I tried this solution but when finding a value other than 1 or 0, instead of printing a D it goes into an infinite loop printing several Ds.

if (bitmap[i][j] == '0') {
                allOnes = 0;
            } else if (bitmap[i][j] == '1') {
                allZeros = 0;
            } else {
              allOnes = 0;
              allZeros = 0;
            }

Input:

3
3 4
0010
0001
1011
1 1
1
4 4
0101
0101
0101
0101

Output:

D0D1001D101
1
DD0101D0101D0101D0101
1

There are 1 best solutions below

0
Fe2O3 On

The code shown analyses every pixel at every layer. This gets to be expensive!

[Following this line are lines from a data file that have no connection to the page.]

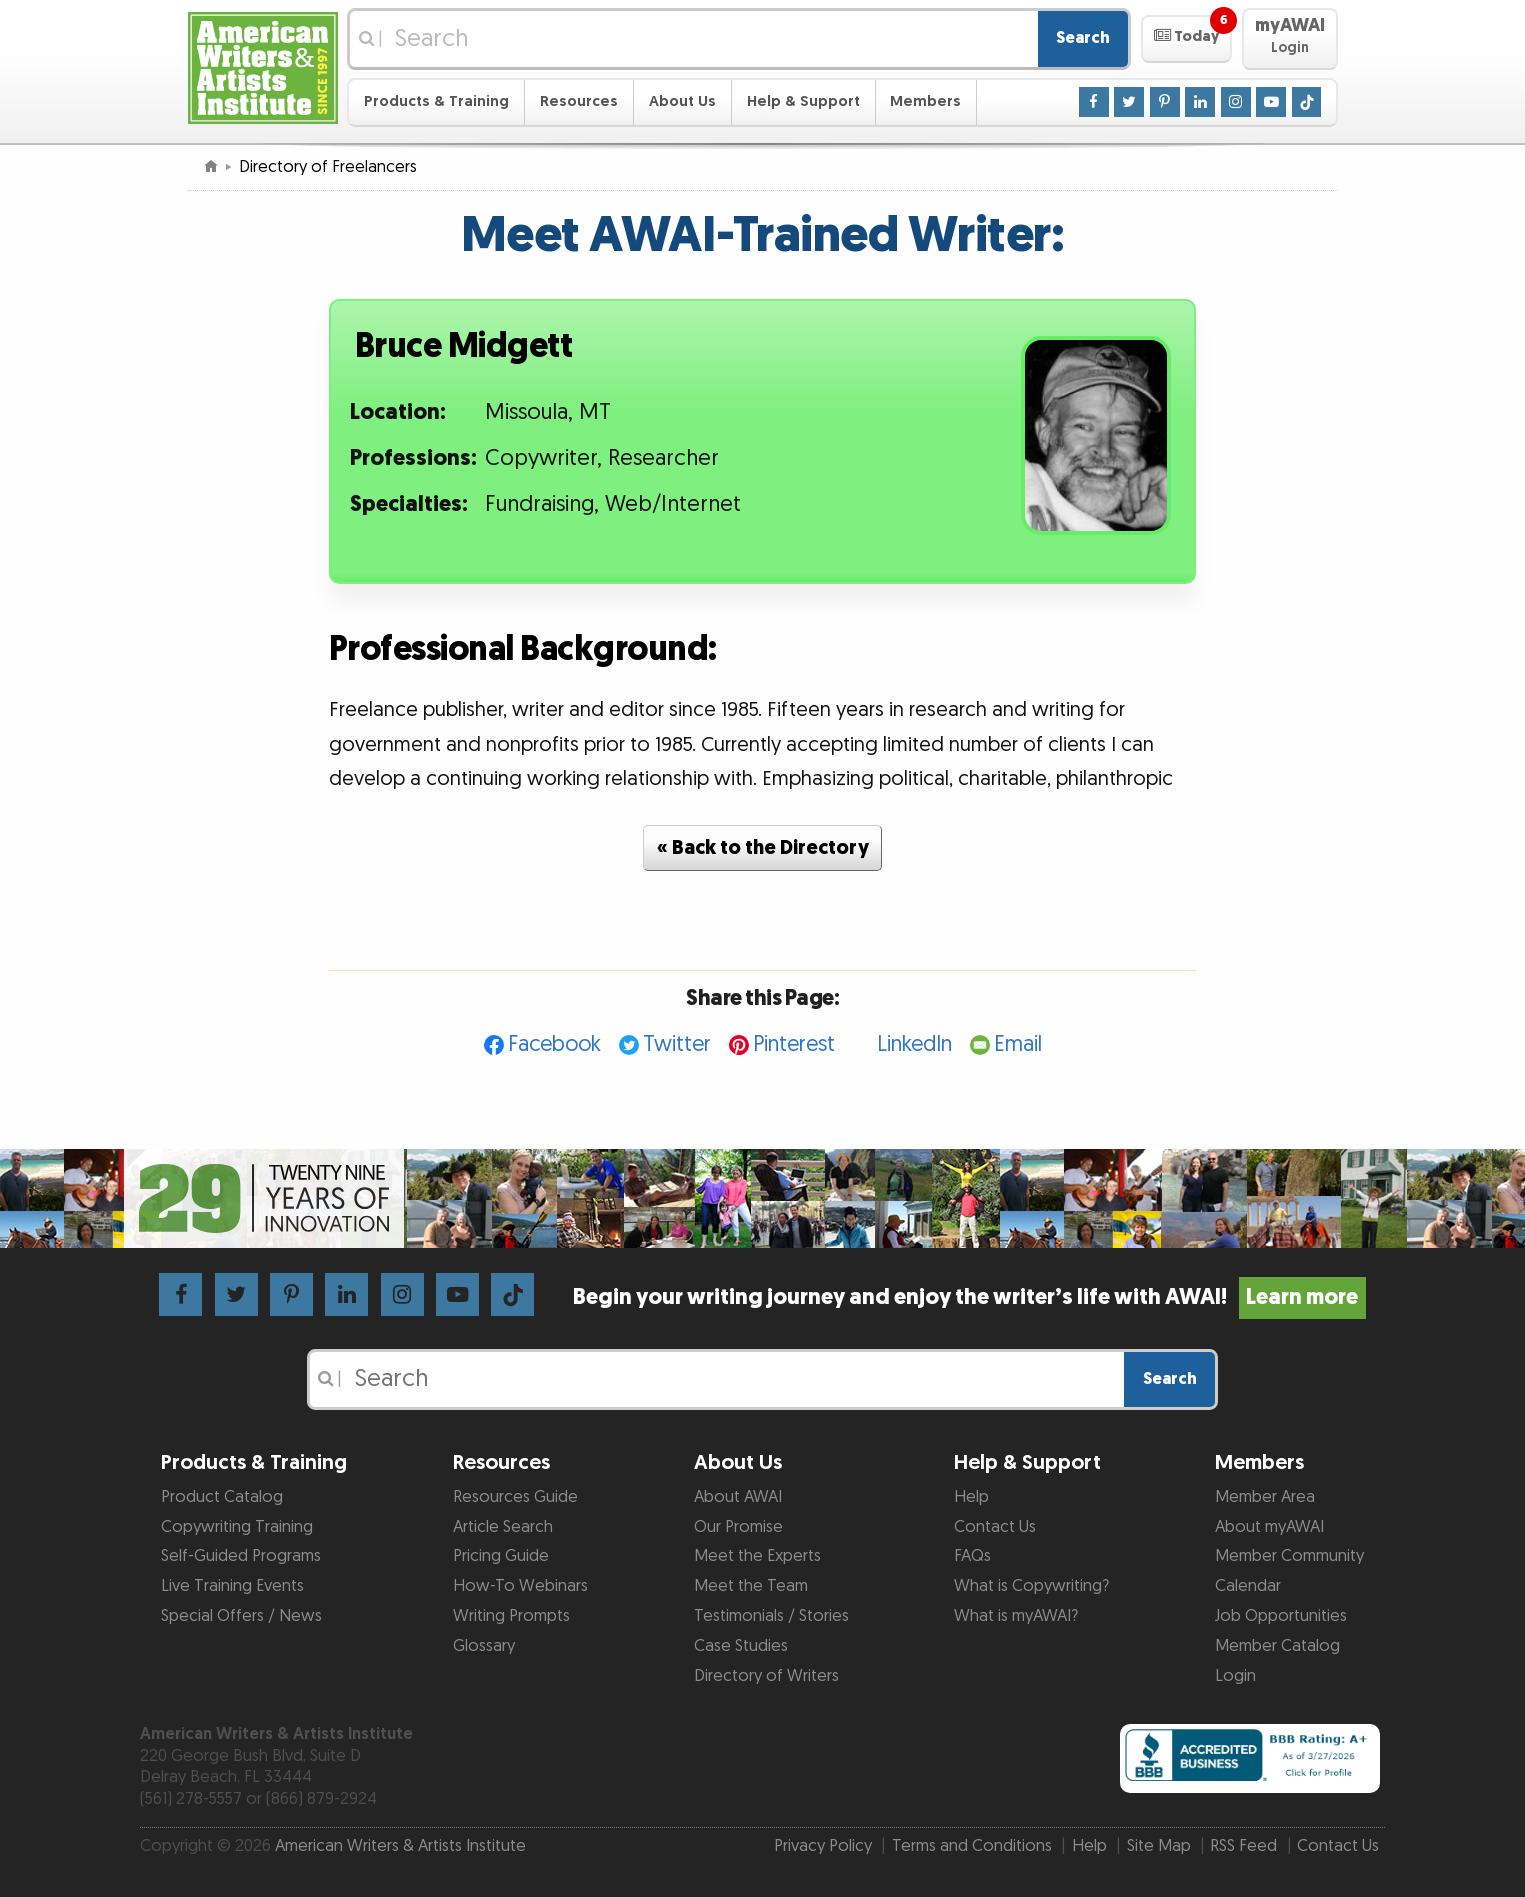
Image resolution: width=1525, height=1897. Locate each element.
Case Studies (741, 1646)
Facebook (554, 1044)
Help (971, 1497)
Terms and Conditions (972, 1846)
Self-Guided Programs (241, 1556)
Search (1083, 38)
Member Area (1265, 1497)
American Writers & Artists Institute (400, 1846)
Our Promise (738, 1527)
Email (1018, 1044)
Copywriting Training (237, 1527)
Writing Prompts (511, 1616)
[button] (1186, 39)
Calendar (1248, 1586)
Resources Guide (515, 1497)
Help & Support (803, 101)
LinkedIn (914, 1044)
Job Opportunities (1281, 1616)
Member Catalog (1277, 1646)
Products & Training (436, 101)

Consider a 256x256 array broken into 4 quadrants, each 128x128. Think it through:
1x(256x256) => 4x(128x128)
1x(128x128) => 4x(64x64)
1x(64x64) => 4x(32x32)
1x(32x32) => 4x(16x16)
1x(16x16) => 4x(8x8)
1x(8x8) => 4x(4x4)
1x(4x4) => 4x(2x2) ... and here is the base case

Count the layers. This is how many times the entire collection is analysed.

You might try writing your code so that the 4 calls to actually look at the data each return 00 when the 4 pixels examined are 0, return 11 when the 4 pixels are 1, and return 01 (or 10) when there a mixture of 0's and 1's.

The caller assembles the return values into a byte (ex: 00 11 01 00) representing the 4 quadrants from the lower layer. (Remember that the caller is actually one of four quadrants from the recursion layer above.) So, only 0x00000000 or 0x11111111 are "pure" collections of bits in the 4 quadrants below. Any other pattern represents a heterogenous collection in the 4 quadrants below. The caller can then return to its caller either 00, or 11, or 01.

As the recursion unwinds, each layer deals only with the 4 returned values from its lower layer.

Obviously most collections of bits would quickly tend toward a heterogenous result such as 01010101. This is a dull answer.

More interesting would be to assess whether any 4 quadrants are predominantly dark (1) or predominantly light (0) and having a majority vote of the 4 quadrants below form the value of the current layer of the recursion.